Required work | Please retype the whole listing so that it matches the original exactly.

Source records: Begin

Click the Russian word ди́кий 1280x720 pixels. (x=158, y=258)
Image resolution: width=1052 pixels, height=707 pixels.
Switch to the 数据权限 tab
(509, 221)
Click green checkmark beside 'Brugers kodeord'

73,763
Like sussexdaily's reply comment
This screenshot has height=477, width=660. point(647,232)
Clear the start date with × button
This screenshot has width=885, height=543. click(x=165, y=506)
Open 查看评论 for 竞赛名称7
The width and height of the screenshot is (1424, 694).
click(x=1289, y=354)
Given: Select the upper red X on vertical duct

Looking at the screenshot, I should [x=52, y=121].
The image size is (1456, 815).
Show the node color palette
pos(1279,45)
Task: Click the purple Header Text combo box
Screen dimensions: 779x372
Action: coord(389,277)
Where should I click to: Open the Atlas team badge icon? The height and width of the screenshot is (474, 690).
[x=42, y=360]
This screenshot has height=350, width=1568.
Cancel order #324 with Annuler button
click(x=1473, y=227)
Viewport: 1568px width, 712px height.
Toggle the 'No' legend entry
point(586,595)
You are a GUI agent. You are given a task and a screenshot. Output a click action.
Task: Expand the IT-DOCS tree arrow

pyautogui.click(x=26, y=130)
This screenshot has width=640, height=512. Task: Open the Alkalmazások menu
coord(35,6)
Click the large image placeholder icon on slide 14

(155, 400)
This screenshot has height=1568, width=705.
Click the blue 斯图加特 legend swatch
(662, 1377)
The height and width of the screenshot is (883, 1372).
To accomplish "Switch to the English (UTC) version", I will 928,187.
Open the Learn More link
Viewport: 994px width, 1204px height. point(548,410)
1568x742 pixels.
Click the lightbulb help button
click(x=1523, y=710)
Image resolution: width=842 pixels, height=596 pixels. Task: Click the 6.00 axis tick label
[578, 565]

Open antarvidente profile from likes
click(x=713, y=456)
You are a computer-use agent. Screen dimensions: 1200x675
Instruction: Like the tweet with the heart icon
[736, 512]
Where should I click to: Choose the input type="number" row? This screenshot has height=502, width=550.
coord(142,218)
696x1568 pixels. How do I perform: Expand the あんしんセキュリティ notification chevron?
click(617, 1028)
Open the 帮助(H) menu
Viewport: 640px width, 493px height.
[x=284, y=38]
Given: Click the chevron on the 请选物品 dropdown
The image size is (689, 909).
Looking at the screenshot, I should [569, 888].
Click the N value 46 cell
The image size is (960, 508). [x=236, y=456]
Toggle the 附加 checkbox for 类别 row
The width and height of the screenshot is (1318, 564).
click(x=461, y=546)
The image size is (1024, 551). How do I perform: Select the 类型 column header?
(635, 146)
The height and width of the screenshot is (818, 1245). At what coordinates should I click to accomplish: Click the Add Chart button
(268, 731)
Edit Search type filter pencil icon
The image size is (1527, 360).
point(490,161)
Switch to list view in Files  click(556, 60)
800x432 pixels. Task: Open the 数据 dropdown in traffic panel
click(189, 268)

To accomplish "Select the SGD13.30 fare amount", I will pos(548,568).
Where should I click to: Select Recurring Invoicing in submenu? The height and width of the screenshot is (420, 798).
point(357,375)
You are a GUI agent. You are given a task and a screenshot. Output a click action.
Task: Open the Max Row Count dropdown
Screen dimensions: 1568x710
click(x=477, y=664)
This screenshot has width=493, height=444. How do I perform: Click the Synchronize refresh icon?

Source records: End

Answer box |
Click the Russian word ди́кий 1280x720 pixels. (x=158, y=258)
Image resolution: width=1052 pixels, height=707 pixels.
Switch to the 数据权限 tab
(509, 221)
Click green checkmark beside 'Brugers kodeord'

73,763
Like sussexdaily's reply comment
This screenshot has height=477, width=660. point(647,232)
Clear the start date with × button
This screenshot has width=885, height=543. click(x=165, y=506)
Open 查看评论 for 竞赛名称7
The width and height of the screenshot is (1424, 694).
click(x=1289, y=354)
Given: Select the upper red X on vertical duct

Looking at the screenshot, I should [x=52, y=121].
The image size is (1456, 815).
Show the node color palette
pos(1279,45)
Task: Click the purple Header Text combo box
Screen dimensions: 779x372
Action: coord(389,277)
Where should I click to: Open the Atlas team badge icon? The height and width of the screenshot is (474, 690).
[x=42, y=360]
This screenshot has height=350, width=1568.
Cancel order #324 with Annuler button
click(x=1473, y=227)
Viewport: 1568px width, 712px height.
Toggle the 'No' legend entry
point(586,595)
You are a GUI agent. You are given a task and a screenshot. Output a click action.
Task: Expand the IT-DOCS tree arrow

pyautogui.click(x=26, y=130)
This screenshot has width=640, height=512. Task: Open the Alkalmazások menu
coord(35,6)
Click the large image placeholder icon on slide 14

(155, 400)
This screenshot has height=1568, width=705.
Click the blue 斯图加特 legend swatch
(662, 1377)
The height and width of the screenshot is (883, 1372).
To accomplish "Switch to the English (UTC) version", I will 928,187.
Open the Learn More link
Viewport: 994px width, 1204px height. point(548,410)
1568x742 pixels.
Click the lightbulb help button
click(x=1523, y=710)
Image resolution: width=842 pixels, height=596 pixels. Task: Click the 6.00 axis tick label
[578, 565]

Open antarvidente profile from likes
click(x=713, y=456)
You are a computer-use agent. Screen dimensions: 1200x675
Instruction: Like the tweet with the heart icon
[736, 512]
Where should I click to: Choose the input type="number" row? This screenshot has height=502, width=550.
coord(142,218)
696x1568 pixels. How do I perform: Expand the あんしんセキュリティ notification chevron?
click(617, 1028)
Open the 帮助(H) menu
Viewport: 640px width, 493px height.
[x=284, y=38]
Given: Click the chevron on the 请选物品 dropdown
The image size is (689, 909).
Looking at the screenshot, I should [569, 888].
Click the N value 46 cell
The image size is (960, 508). [x=236, y=456]
Toggle the 附加 checkbox for 类别 row
The width and height of the screenshot is (1318, 564).
click(x=461, y=546)
The image size is (1024, 551). How do I perform: Select the 类型 column header?
(635, 146)
The height and width of the screenshot is (818, 1245). At what coordinates should I click to accomplish: Click the Add Chart button
(268, 731)
Edit Search type filter pencil icon
The image size is (1527, 360).
point(490,161)
Switch to list view in Files  click(556, 60)
800x432 pixels. Task: Open the 数据 dropdown in traffic panel
click(189, 268)

To accomplish "Select the SGD13.30 fare amount", I will pos(548,568).
Where should I click to: Select Recurring Invoicing in submenu? The height and width of the screenshot is (420, 798).
point(357,375)
You are a GUI agent. You are given a task and a screenshot. Output a click action.
Task: Open the Max Row Count dropdown
Screen dimensions: 1568x710
click(x=477, y=664)
This screenshot has width=493, height=444. How do I perform: Click the Synchronize refresh icon?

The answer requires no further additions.